Expand description
§Raft Node Join & Promotion Architecture
§Business Objectives
- Read Load Distribution — Learners are promoted to Followers to share read traffic.
- High Availability for Mission-Critical Systems — Maintain odd-numbered quorum for safe scaling.
- Offline Analysis / Disaster Recovery — Support non-voting Learners for analytical or backup roles.
§Architecture Principles
| Principle | Description |
|---|---|
| Even-Count Expansion Only | Nodes must be added in pairs to keep the voting member count odd. |
| Sequential Join Handling | Leader handles join requests one at a time. |
| Atomic Join Semantics | Node either fully joins as ActiveFollower or rolls back on failure. |
| Retry on Join Failure | Join attempts include retry logic while waiting for peer readiness. |
| OpsAdmin Involvement | Manual intervention support planned for future releases (not implemented yet). |
§Node State Lifecycle
stateDiagram-v2
[*] --> Joining
Joining --> Syncing: Leader accepts join
Syncing --> Ready: State synchronized
Ready --> StandbyLearner: Promotion timeout
Ready --> KeepAsLearner: Analytics role
Ready --> CheckPromotion: Standard role
CheckPromotion --> Promote: Quorum conditions met
CheckPromotion --> Pairing: Needs partner
Pairing --> Promote: Partner ready
Pairing --> StandbyLearner: Pairing timeout§Core Integration Flow
sequenceDiagram
participant NewNode
participant Leader
participant RaftLog
NewNode->>Leader: JoinRequest
Leader->>RaftLog: ConfChange entry
RaftLog-->>Leader: Commit confirmation
Leader-->>NewNode: JoinResponse
Leader->>NewNode: InstallSnapshot stream
NewNode->>Leader: ApplyComplete
Leader->>NewNode: AppendEntries
NewNode->>Leader: ReadyNotification
Leader->>ReadyQueue: Enqueue node§Key Architectural Components
§1. Connection Isolation
- Control Plane: Heartbeats and votes with low latency.
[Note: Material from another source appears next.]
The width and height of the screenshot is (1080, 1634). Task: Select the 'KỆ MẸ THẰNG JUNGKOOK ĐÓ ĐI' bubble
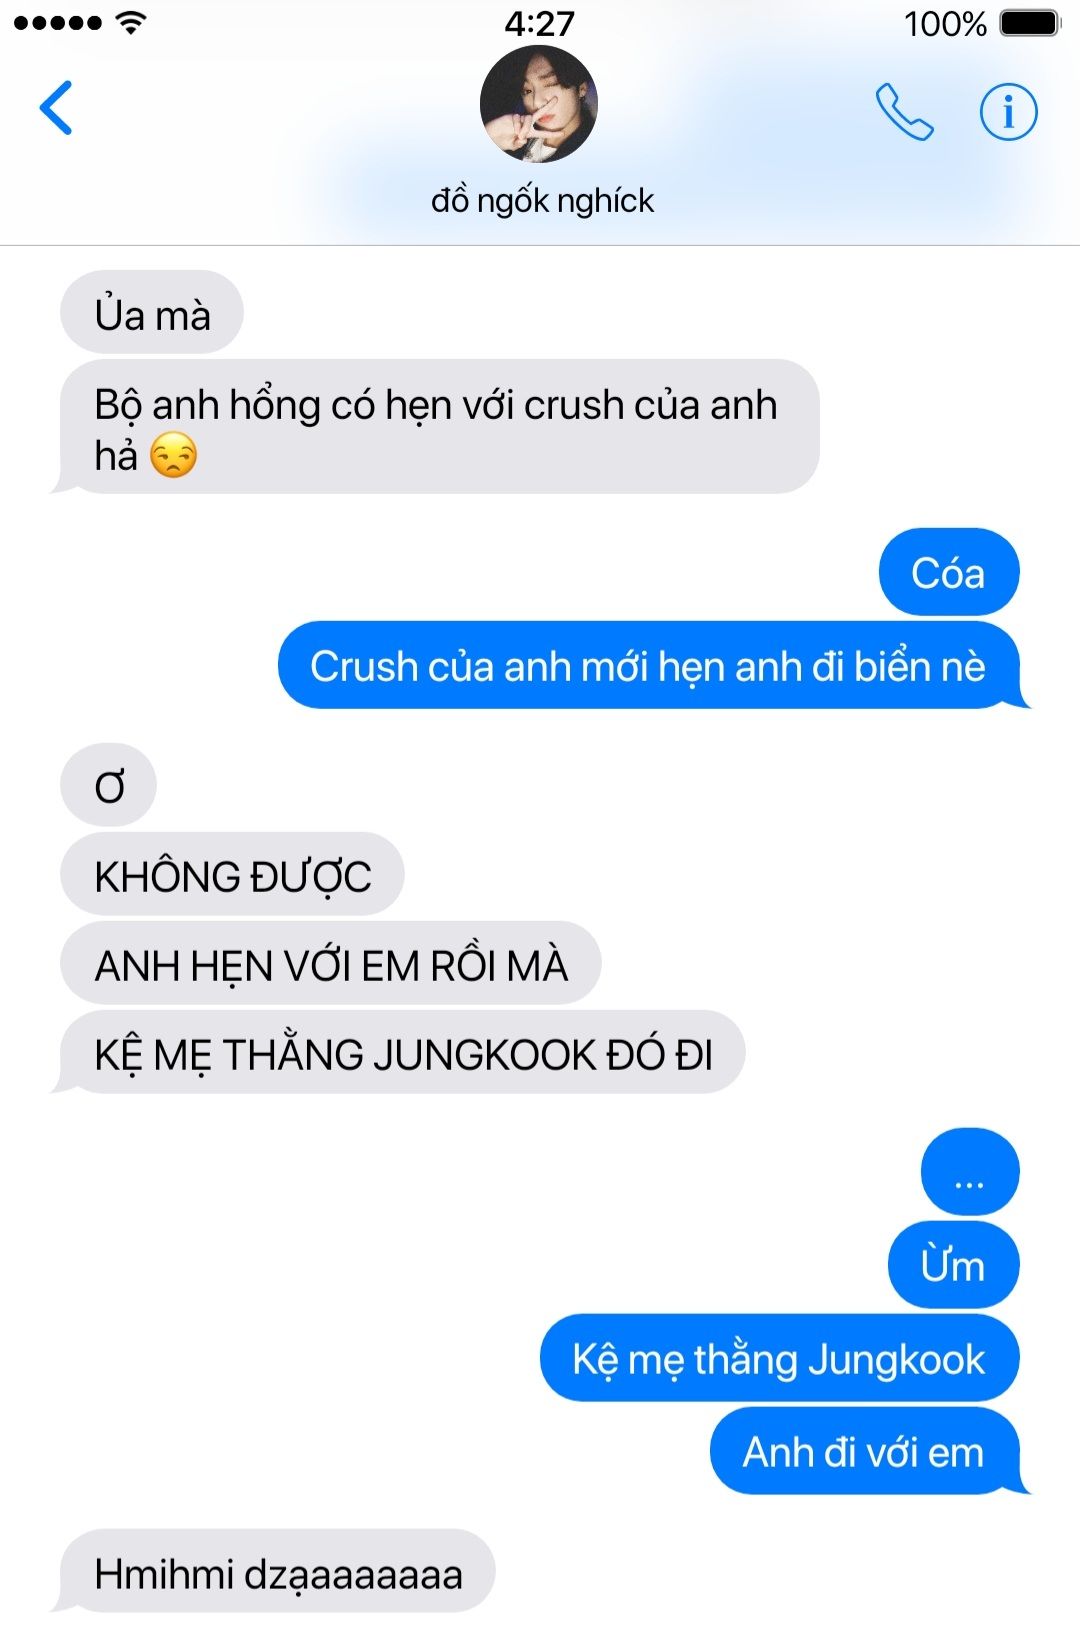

- Data Plane: Log replication with high throughput.
- Bulk Plane: Snapshot transfer which is bandwidth intensive.
§2. State Synchronization
- Immediate Snapshot: New nodes always receive the latest snapshot first.
- Atomic Replacement: Crash-safe application of state.
- Incremental Logs: Catch-up via incremental log entries after snapshot.
§3. Promotion System
- Quorum-Aware Batching:
- Maintains odd voter count for quorum safety.
- FIFO processing of join and promotion requests.
- Batch multiple promotions when possible.
- Timeout Enforcement:
- Join Request timeout: 30 seconds.
- Promotion window: 5 minutes.
- Pairing wait timeout: 2 minutes.
- Pairing Mechanism:
- Groups nodes that require partners for promotion.
- Jointly promotes paired nodes once both are ready.
§4. Failure Handling
- Stale Learner Detection: Periodic status checks trigger automatic downgrade and operator alert.
- Zombie Node Removal: Removes unresponsive nodes through batch proposals and maintenance.
§Quorum Preservation
flowchart LR
A[Current Voters] --> B{Odd Count?}
B -->|Yes| C[Promote Single]
B -->|No| D[Find Pair]
D --> E[Wait for Partner]
E -->|Ready| F[Joint Promotion]
E -->|Timeout| G[Demote to Standby]
§Timeout Enforcement Summary
| Scenario | Timeout | Action |
|---|---|---|
| Join Request | 30s | Abort configuration |
| Snapshot Transfer | Dynamic | Resume from last chunk |
| Promotion Window | 5min | Demote to StandbyLearner |
| Pairing Wait | 2min | Cancel pairing |
§Lifecycle Example
-
New Analytics Node:
Joining → Syncing → Ready → KeepAsLearner -
Standard Node Promotion:
Joining → Syncing → Ready → Promote -
Paired Promotion:
Ready → Pairing → Promote(when partner ready) -
Failed Node:
Syncing → [Timeout] → Zombie → Removed